→ Textauszug:
Wird es ein neues Referendum geben?
Cameron war wegen des Referendums unter Druck geraten. Kritiker hatten ihm vorgehalten, er habe sich bei der Vorbereitung des Referendums von den Befürwortern der Unabhängigkeit über den Tisch ziehen lassen. Für Politikexperte Sturm hat sich der Premier damit arg verspekuliert. "Er machte damit das Thema erst zu einem seriösen Thema", das Großbritannien beinahe einen herben Verlust bescherte.
Sturm denkt, dass es ein weiteres Referendum geben könnte. Dazu bedürfe es aber erneut der Zustimmung des britischen Parlamentes. Das müsste das Schottengesetz erneut ändern. "Die Briten würden es sicher nicht ablehnen", so Sturms Einschätzung.
David Cameron äußerte sich diesbezüglich anders. Er verteidigte zunächst seine umstrittenen Entscheidungen zum Schottland-Referendum. "Wir hätten versuchen können, es zu verhindern", sagte er am Freitagmorgen in der Downing Street in London. "Aber es wäre nicht richtig gewesen, sich wegzuducken." Es sei auch richtig gewesen, eine klare Frage auf dem Stimmzettel zu stellen.

→ Aufgaben:
1) Beantworte anhand des Textauszugs:
(a) Wessen Zustimmung wäre laut Sturm für ein weiteres Referendum erforderlich?
(b) Wo äußerte sich Cameron am Freitagmorgen?
(c) Was hatten Kritiker Cameron vorgehalten?
2) Schreibe alle Aussagen heraus, die im Textauszug in Anführungszeichen stehen.
Stütze dich ausschließlich auf den Textauszug.

→ Bereitgestelltes Material:
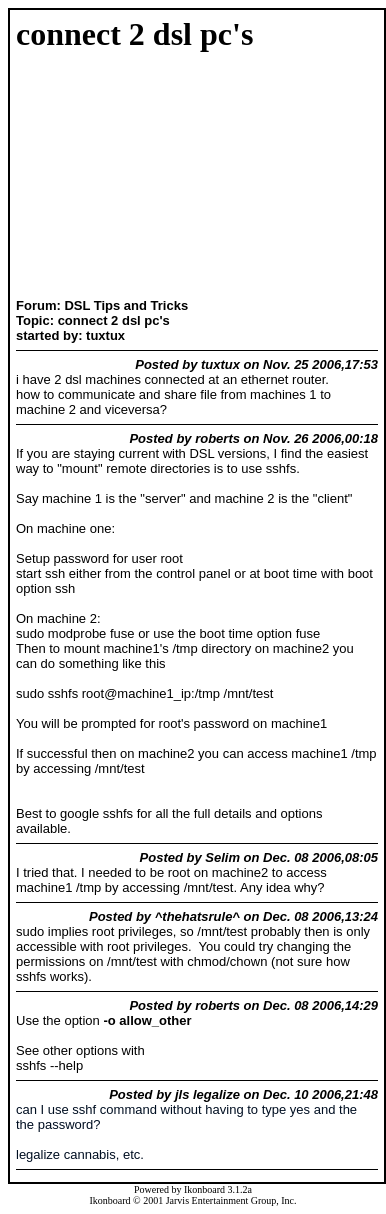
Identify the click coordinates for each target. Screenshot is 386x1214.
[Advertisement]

→ Lösungen:
1)
(a) Die Zustimmung des britischen Parlamentes.
(b) In der Downing Street in London.
(c) Er habe sich bei der Vorbereitung des Referendums von den Befürwortern der Unabhängigkeit über den Tisch ziehen lassen.

2)
- "Er machte damit das Thema erst zu einem seriösen Thema"
- "Die Briten würden es sicher nicht ablehnen"
- "Wir hätten versuchen können, es zu verhindern"
- "Aber es wäre nicht richtig gewesen, sich wegzuducken."